### WORK INSTRUCTION:
Write only the number of lines in the data that contain the word "resolution".

### RECORDED DATA:
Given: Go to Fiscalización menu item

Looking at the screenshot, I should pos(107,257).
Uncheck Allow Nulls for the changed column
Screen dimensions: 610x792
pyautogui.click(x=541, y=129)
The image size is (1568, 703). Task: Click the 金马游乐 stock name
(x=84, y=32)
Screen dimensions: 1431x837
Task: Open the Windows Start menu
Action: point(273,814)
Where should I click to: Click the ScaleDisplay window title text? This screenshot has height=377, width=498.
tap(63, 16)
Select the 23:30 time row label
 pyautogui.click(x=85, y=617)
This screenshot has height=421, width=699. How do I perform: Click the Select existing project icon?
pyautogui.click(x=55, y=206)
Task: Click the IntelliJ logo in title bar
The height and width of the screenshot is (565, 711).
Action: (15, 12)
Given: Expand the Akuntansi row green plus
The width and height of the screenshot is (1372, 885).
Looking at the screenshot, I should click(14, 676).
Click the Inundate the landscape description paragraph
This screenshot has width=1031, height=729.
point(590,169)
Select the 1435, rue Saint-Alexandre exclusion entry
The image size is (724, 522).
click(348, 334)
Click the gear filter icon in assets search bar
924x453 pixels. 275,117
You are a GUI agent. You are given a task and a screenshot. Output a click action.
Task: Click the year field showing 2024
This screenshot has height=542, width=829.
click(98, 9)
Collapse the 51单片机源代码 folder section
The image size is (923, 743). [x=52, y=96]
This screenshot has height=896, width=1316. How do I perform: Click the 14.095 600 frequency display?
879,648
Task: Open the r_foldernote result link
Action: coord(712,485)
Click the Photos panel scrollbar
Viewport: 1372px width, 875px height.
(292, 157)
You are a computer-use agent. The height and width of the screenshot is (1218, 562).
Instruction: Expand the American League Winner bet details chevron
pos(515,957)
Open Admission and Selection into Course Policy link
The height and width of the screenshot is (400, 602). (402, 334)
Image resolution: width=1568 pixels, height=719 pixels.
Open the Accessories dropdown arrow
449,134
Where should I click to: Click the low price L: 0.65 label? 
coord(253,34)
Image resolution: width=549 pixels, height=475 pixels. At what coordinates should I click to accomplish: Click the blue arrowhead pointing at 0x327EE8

### FINISHED EXERCISE:
2